Secondo l'avviso di un certo orientamento dottrinale il sistema così istituito ricalcava quello previsto dalla normativa a favore degli invalidi di guerra. Secondo il pensiero di altri, invece, il decreto, nonostante le indubbie analogie con quelle leggi, presentava spiccate differenziazioni di disciplina rispondenti all'intervenuta evoluzione del sistema del collocamento .
V'era, infine, chi, nella dottrina, affermava che il decreto ponesse in essere una procedura per le assunzioni obbligatorie del tutto originale .
Il provvedimento in questione, in realtà, si caratterizzò, piu' che altro, per un eccesso di laconicità (riguardo, peraltro punti non secondari della disciplina). Le sue lacune costrinsero la giurisprudenza ad un'opera di interpretazione creativa procedente, per forza di cose, in modo empirico, incerto e, spesse volte, contraddittorio. L'infelice tecnica di redazione adottata offrì lo spunto per la proposizione della questione di legittimità costituzionale del decreto, per contrasto con gli artt. 3, 38, 41 e 42 della Costituzione; la Corte Costituzionale si pronunciò per la legittimità del decreto e dei sistemi di collocamento obbligatorio in generale .
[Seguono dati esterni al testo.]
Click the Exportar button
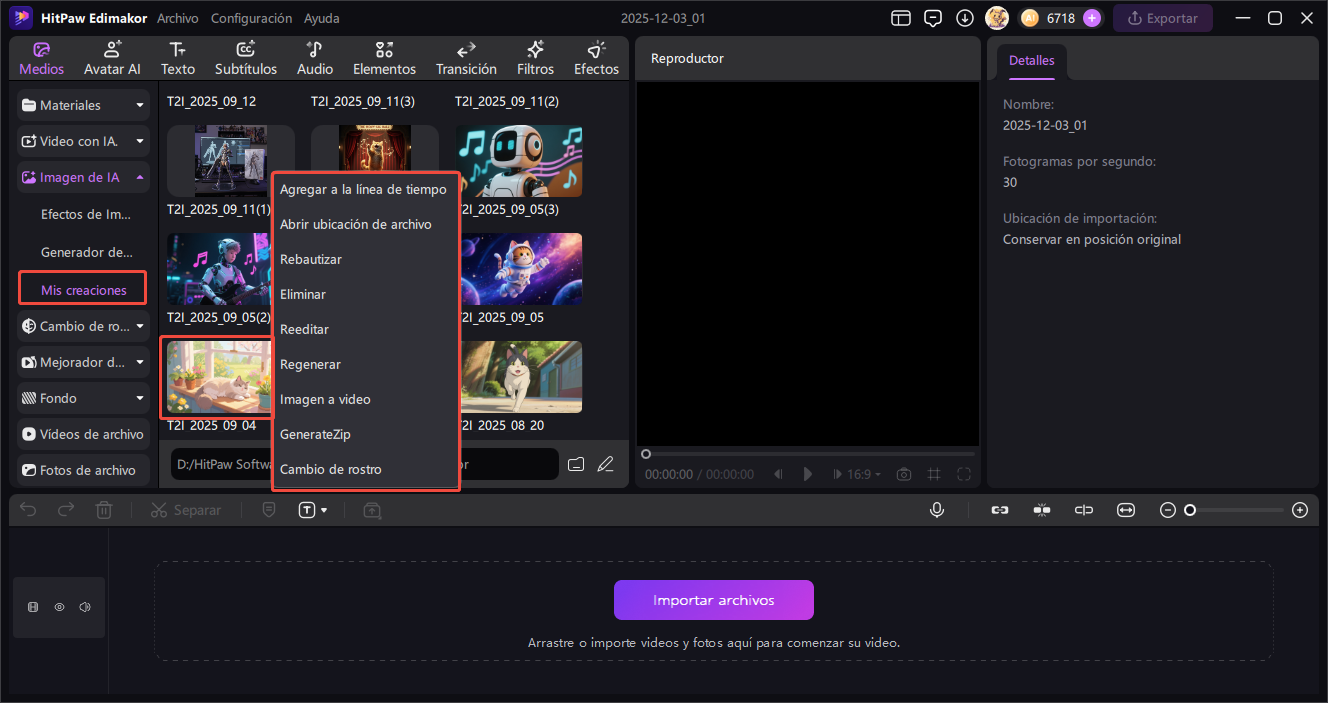 1162,18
Ai fini del raggiungimento della percentuale prescritta dal decreto, il datore di lavoro poteva tener conto degli invalidi del lavoro che egli avesse assunto già prima dell'entrata in vigore del decreto (art. 1 3° comma). Questi, per la prevalente dottrina e giurisprudenza, dovevano riportare un'invalidità non inferiore al 40 per cento (quella cioè richiesta ai fini dell'ammissione al collocamento obbligatorio), onde evitare troppo agevoli e generalizzate coperture delle quote d'obbligo. A fare le spese dell'adozione di questa soluzione interpretativa erano, però, gli invalidi c.d. "minori" eventualmente già assunti, i quali, benché di maggiore efficienza lavorativa, non risultavano, in realtà, utili al datore ai fini del raggiungimento della percentuale prescritta e venivano così a correre il concreto rischio del licenziamento.
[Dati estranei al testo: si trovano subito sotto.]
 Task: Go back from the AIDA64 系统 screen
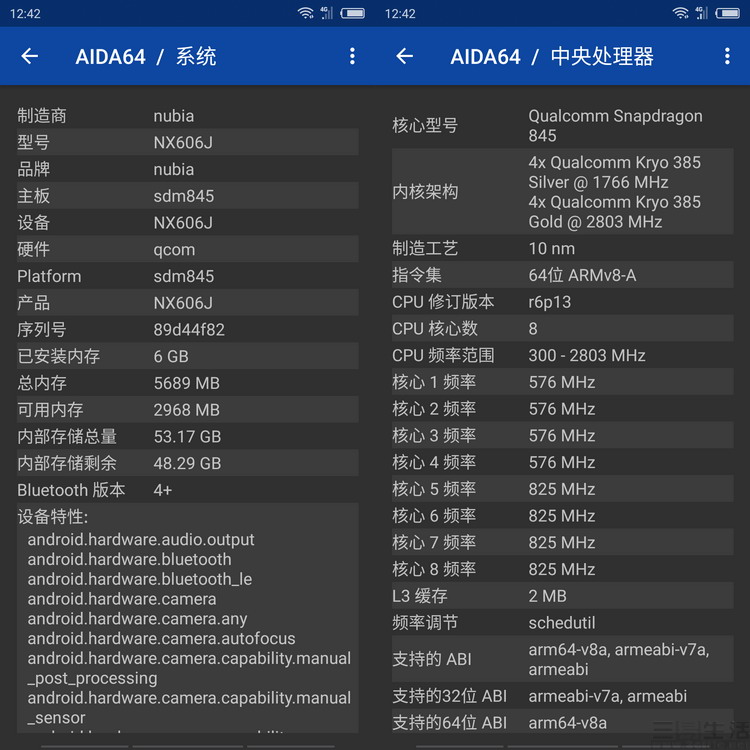point(30,57)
Dottrina e giurisprudenza dovettero anche affrontare il problema della computabilità o meno del lavoratore minorato che in costanza del rapporto avesse superato il limite d'età o quello minimo di riduzione della capacità lavorativa al di sopra dei quali non è possibile usufruire del collocamento agevolato. Dalla parte della tesi negativa, accolta dalla Cassazione , v'erano ragioni di logica giuridica, forse eccedenti in rigidità ed astrattezza. Dall'altra parte la dottrina, che argomentava a favore della computabilità di tali soggetti, sulla scorta di molteplici considerazioni: si constatava, per esempio, come fosse da ritenersi maggiore l'invalidità di un minorato che fosse anche anziano, si affermava, poi, la presumibilità di un trattamento di benevolenza del legislatore nei confronti del datore che, ancor prima dell'esistenza del decreto, avesse adempiuto spontaneamente all'obbligo di assunzione . Infine, la dottrina sottolineava la difficile quantificazione del parametro della "riacquistata capacità lavorativa"; si affermava che la valutazione di questo "recupero" non poteva effettuarsi, semplicemente, su di un piano astratto, ma, piu' problematicamente, con riferimento concreto a quell'ambiente di lavoro in cui esso si era manifestato . Si aggiungevano, naturalmente, considerazioni squisitamente umanitarie a favore dei minorati anziani e l'amara constatazione che, seguendo l'orientamento della Cassazione, si finiva cinicamente col punire quell'invalido che, spesso meritoriamente ed a costo di molteplici sacrifici, era riuscito a rimpossessarsi di parte dell'abilità lavorativa perduta .
Le Sezioni dell'A.N.M.I.L. erano preposte alla compilazione del ruolo dei mutilati ed invalidi collocabili ed erano tenute ad inviare trimestralmente copia di esso all'Ufficio provinciale del lavoro nonché alla sede centrale dell'assicurazione. Finivano qui i compiti dell'associazione mutilati ed invalidi. Ad essa, stante la sua natura privatistica, fu riservato un ruolo secondario.
Era la Commissione, invece, e quindi lo stesso Ufficio provinciale del lavoro (la cui competenza derivava anche dalla legge sul collocamento ordinario) a presiedere al collocamento speciale ed, in effetti, a provvedere alla formazione dei ruoli tenuti presso le sezioni. Infatti secondo l'art. 4 la Commissione aveva il compito di dichiarare l'idoneità al lavoro dei mutilati ed invalidi, distinguendoli per categorie professionali, e di presiedera al loro collocamento.
L'art. 4 usava, a quest'ultimo proposito, l'espressione "e ne cura il collocamento". Ora, non solo sfuggiva il significato di tale passo del decreto, ma risultava non molto chiaro altresì, il rapporto che intercorreva fra la valutazione dell'A.N.M.I.L e quella della Commissione, quale delle due fosse decisiva, e, nell'eventualità avesse dovuto esserlo quella della Commissione, perché fra i suoi membri non comparisse neanche un medico.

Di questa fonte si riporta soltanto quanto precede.